Formula: Average Velocity
$$\class{blue}{\bar v} ~=~ \frac{x_2 - x_1}{t_2 - t_1}$$
$$\class{blue}{\bar v} ~=~ \frac{x_2 - x_1}{t_2 - t_1}$$
$$x_1 ~=~ x_2 - \class{blue}{\bar v}\,(t_2 - t_1)$$
$$x_2 ~=~ x_1 + \class{blue}{\bar v}\,(t_2 - t_1)$$
$$t_1 ~=~ t_2 - \frac{x_2 - x_1}{\class{blue}{\bar v}}$$
$$t_2 ~=~ t_1 + \frac{x_2 - x_1}{\class{blue}{\bar v}}$$
Average velocity
$$ \class{blue}{\bar v} $$ Unit $$ \frac{\mathrm m}{\mathrm s} $$
The average velocity of a body, e.g. an airplane or a car. It is defined as the distance traveled \(\Delta s = x_2 - x_1\) per time \(\Delta t = t_2 - t_1\):
\[ v ~=~ \frac{\Delta s}{\Delta t} \]
The sign of the average velocity determines whether the body moves to the right (positive \(v\)) or to the left (negative \(v\)).
Example: The total distance is \( \Delta s = -20 \, \text{m}\) and the time taken is \( \Delta t = 4 \text{s} \). Then the average velocity is: \[ v ~=~ \frac{-20 \, \text{m}}{4 \text{s}} ~=~ -5 \, \frac{\text m }{ \text s } \]

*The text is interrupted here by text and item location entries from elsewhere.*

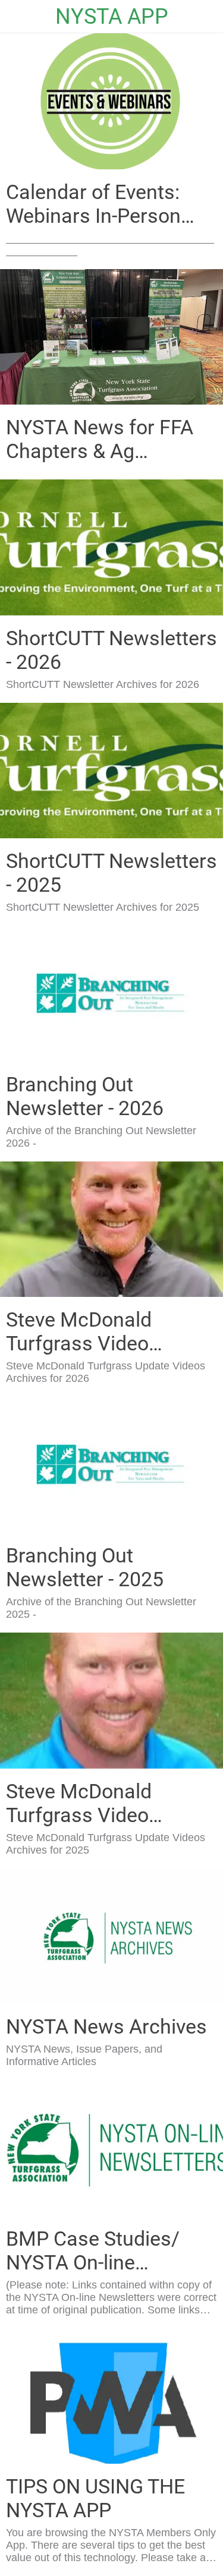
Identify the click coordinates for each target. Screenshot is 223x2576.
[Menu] (16, 16)
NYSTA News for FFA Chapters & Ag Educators (99, 439)
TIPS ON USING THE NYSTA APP (95, 2498)
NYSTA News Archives (106, 2026)
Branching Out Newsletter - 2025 (85, 1567)
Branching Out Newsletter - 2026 (85, 1096)
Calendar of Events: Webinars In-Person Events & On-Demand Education (100, 204)
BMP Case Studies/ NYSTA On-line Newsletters (93, 2250)
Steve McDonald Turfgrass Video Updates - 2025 (79, 1803)
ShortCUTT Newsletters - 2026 (111, 650)
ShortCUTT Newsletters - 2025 (111, 872)
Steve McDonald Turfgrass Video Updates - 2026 (79, 1331)
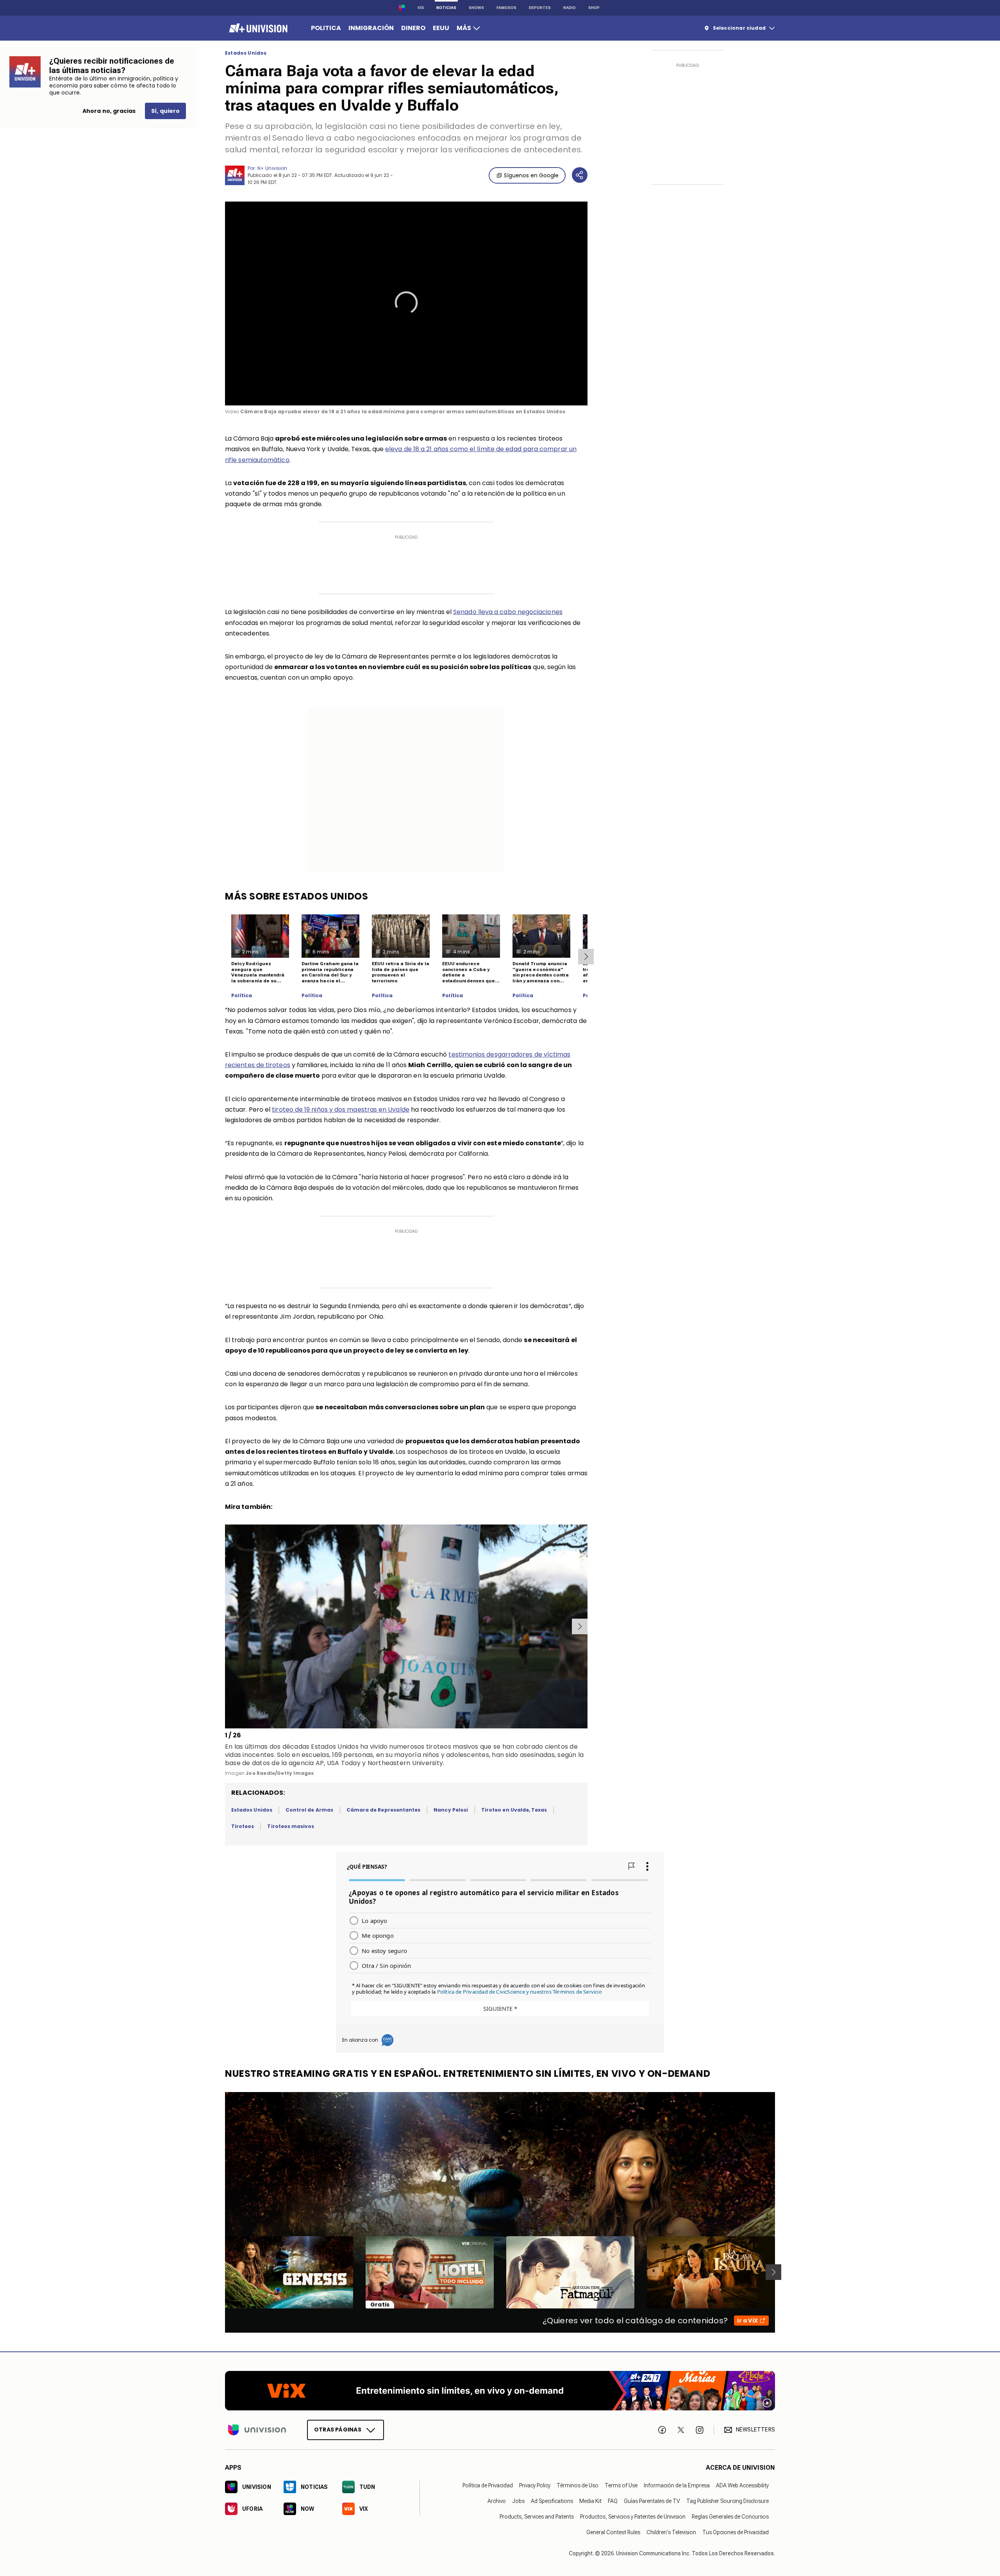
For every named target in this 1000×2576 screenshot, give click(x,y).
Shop (594, 7)
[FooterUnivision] (257, 2429)
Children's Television (671, 2532)
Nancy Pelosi (451, 1810)
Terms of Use (621, 2485)
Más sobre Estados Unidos (296, 896)
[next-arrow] (586, 956)
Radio (569, 7)
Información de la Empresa (677, 2485)
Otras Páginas (337, 2429)
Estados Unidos (246, 53)
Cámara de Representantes (383, 1810)
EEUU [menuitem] (441, 27)
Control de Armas (309, 1810)
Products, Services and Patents (537, 2516)
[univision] (257, 28)
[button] (406, 303)
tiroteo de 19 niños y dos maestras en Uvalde (340, 1109)
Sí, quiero (165, 111)
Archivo (497, 2500)
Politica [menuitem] (326, 27)
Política (241, 996)
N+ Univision (272, 168)
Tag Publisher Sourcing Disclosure (727, 2500)
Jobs (518, 2500)
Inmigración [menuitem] (371, 27)
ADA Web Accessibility (742, 2485)
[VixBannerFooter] (500, 2390)
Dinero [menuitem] (413, 27)
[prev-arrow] (226, 1626)
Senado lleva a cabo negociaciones (507, 611)
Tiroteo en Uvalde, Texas (514, 1810)
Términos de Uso (577, 2485)
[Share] (580, 175)
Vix (421, 7)
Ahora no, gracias (109, 111)
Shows (476, 7)
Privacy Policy (534, 2485)
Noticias (446, 7)
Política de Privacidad (487, 2485)
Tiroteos (242, 1826)
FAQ (613, 2500)
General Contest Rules (613, 2532)
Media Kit (590, 2500)
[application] (406, 303)
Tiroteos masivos (290, 1826)
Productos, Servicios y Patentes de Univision (633, 2516)
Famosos (506, 7)
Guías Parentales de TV (652, 2500)
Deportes (540, 7)
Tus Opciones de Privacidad (735, 2532)
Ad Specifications (552, 2500)
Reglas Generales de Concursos (730, 2516)
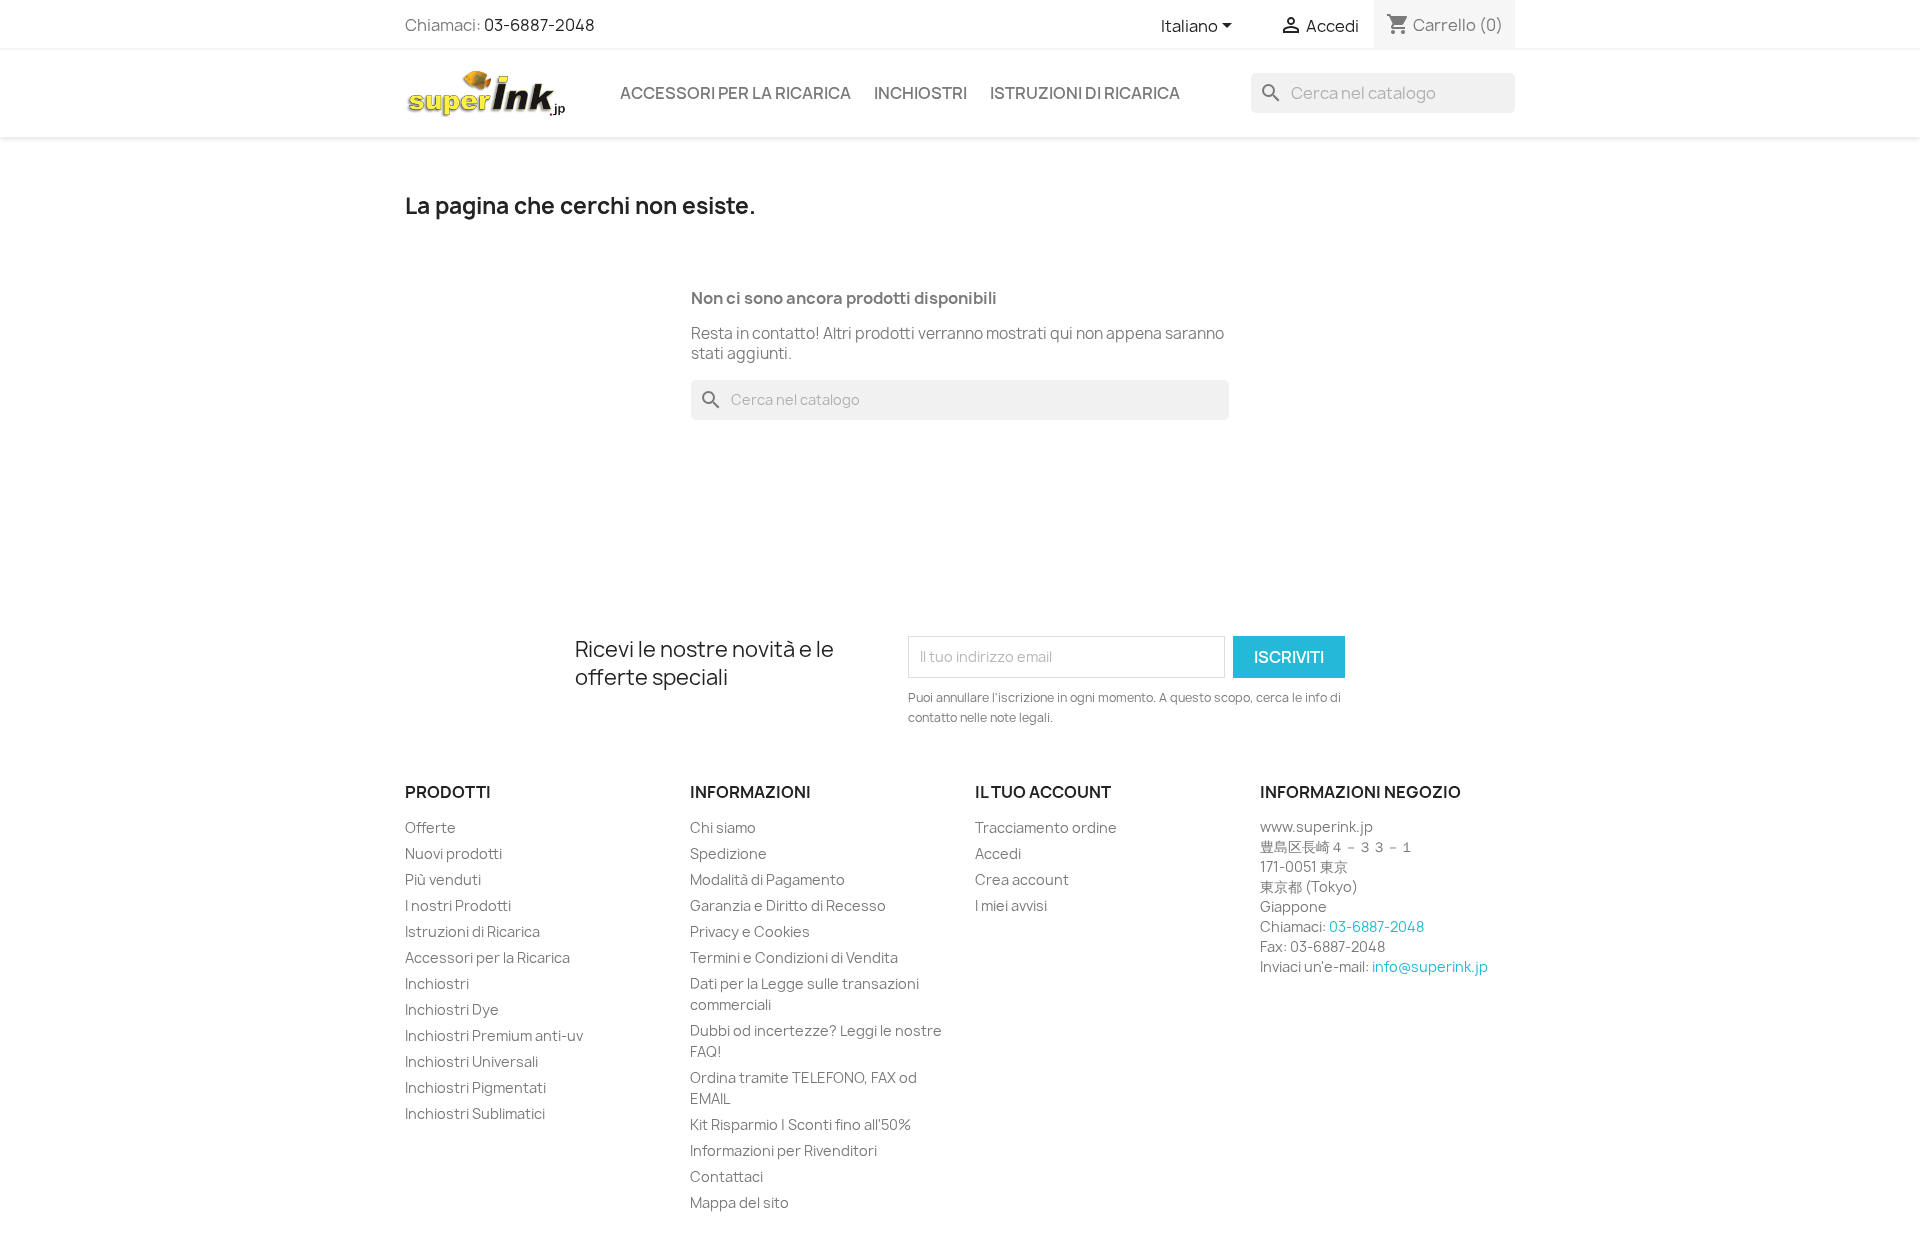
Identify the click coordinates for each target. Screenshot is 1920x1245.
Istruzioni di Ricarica (1085, 93)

Since the average velocity is negative, the body moves to the left.
Start position
$$ x_1 $$ Unit $$ \mathrm{m} $$
Position of the body (on the x-axis) from which the average velocity is to be calculated.
End position
$$ x_2 $$ Unit $$ \mathrm{m} $$
Position of the body (on the x-axis) up to which the average velocity is to be calculated.
Start time
$$ t_1 $$ Unit $$ \mathrm{s} $$
The time when the body has the position \(x_1\).
End Time
$$ t_2 $$ Unit $$ \mathrm{s} $$
The time when the body has the position \(x_2\).